Se tivesse certeza, diria que seu coração parou por um instante. Como em um pesadelo, notícias ruins chegavam a cada minuto e o cenário se encaminhava para o pior possível. Não podia ser verdade. Não podia ser o que ele estava pensando. De repente, a bolsa de viagem que carregava em seu ombro pesava uma tonelada e Grissom não teve escolha senão deixá-la sob o chão. 

— O que houve com ela? — O rosto de Grissom empalideceu. Visão e audição direcionados somente a ela enquanto o restante ao seu redor perdeu o foco. Tudo o que ele queria era uma resposta o mais rápido possível. — Sara está bem? 

— Venha comigo e eu te explico isto no carro- 

— Doutora, por favor. O que houve? — Os lábios de Grissom tremiam com o nervosismo que o assombrava. Ele não moveria mais um passo até que tudo (ou quase tudo) fosse esclarecido. 

Não era o desejo de Zhang contar detalhes tão explícitos do que estava acontecendo no Complexo. Haviam regras e orientações de não comentarem sobre o que acontecia por lá em locais públicos. Mas ao encarar o rosto de um homem à beira do desespero, o que lhe restou foi contar uma parte do que houve. 

— Sara passou por um daqueles episódios e precisou ficar em observação — explicou.   

Episódios? 

Foi uma questão de segundo para ele compreender o real sentido daquelas palavras.

— No momento ela está no hospital realizando alguns exames, mas logo estará de volta. 

— Deus — lamentou em um suspiro. Começando a ofegar, tentava manter a postura diante dela. — Ah, Deus. Hospital? Ela está bem? 

— Está se recuperando.  

Passando a mão sobre a testa um pouco suada devido ao momento de tensão, Grissom tentou se recompor do susto. Se não vê-la de início já o deixara ansioso, o sinal de alerta foi ligado ao ouvir aquela notícia.  

— Pode me levar ao hospital aonde ela está? 

— Infelizmente não posso atender seu pedido.   

A resposta foi um banho de água fria para seu corpo cansado e frustrado.
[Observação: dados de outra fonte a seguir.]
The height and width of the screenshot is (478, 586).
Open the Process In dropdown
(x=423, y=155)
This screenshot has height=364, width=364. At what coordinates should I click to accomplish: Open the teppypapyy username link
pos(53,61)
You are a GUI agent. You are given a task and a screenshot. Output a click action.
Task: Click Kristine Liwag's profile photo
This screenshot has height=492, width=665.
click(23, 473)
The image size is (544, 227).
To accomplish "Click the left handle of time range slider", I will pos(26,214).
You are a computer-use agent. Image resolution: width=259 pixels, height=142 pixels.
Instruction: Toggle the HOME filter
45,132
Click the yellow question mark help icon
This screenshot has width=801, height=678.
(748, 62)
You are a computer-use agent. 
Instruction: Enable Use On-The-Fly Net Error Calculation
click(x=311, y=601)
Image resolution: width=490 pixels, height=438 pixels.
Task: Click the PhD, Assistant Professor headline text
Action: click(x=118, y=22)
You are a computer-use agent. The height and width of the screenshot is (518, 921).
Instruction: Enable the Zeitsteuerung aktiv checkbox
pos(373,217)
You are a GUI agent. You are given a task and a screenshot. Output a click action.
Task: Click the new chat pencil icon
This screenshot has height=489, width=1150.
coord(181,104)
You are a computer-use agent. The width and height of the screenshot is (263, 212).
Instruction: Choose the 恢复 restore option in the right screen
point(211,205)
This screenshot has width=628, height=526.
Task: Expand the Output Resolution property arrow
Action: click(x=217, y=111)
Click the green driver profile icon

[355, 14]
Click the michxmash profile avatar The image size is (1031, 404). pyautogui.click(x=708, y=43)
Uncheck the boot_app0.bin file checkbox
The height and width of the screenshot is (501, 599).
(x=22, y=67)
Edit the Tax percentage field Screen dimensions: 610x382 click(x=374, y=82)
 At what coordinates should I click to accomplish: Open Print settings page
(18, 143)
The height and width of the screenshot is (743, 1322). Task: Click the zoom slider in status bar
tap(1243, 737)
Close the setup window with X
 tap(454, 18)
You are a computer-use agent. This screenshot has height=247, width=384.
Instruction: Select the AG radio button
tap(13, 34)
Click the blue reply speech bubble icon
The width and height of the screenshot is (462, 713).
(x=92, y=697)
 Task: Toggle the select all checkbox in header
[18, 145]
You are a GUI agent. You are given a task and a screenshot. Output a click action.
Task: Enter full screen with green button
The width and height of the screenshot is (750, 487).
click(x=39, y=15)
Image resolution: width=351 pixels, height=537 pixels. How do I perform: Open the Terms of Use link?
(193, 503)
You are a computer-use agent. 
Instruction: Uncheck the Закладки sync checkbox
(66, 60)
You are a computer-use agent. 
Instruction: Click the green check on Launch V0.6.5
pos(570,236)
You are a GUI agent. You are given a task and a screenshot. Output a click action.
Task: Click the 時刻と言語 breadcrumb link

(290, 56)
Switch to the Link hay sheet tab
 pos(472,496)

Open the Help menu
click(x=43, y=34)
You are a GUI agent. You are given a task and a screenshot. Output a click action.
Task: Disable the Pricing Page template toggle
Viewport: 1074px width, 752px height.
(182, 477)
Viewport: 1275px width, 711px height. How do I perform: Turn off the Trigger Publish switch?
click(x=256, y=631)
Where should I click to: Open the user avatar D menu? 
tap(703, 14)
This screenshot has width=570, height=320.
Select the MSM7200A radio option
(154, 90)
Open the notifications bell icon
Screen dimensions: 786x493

A feição de quem não gostou de ouvir aquilo não foi o suficiente para reverter a decisão da cientista. O combinado era de trazê-lo até o Complexo e apresentá-lo às instalações, nada mais que isso. No fundo pensava o mesmo do colega de trabalho ao não concordar com a ideia de trazer um estranho. Entretanto, toda e qualquer decisão adiante tinha de ser tomada com cautela, já que pela primeira vez em suas vidas o "objeto de estudo" era um ser humano, que tinha vontades, sentimentos e crenças.  A proteção daquele projeto era uma prioridade, mas o bem estar de sua paciente também era.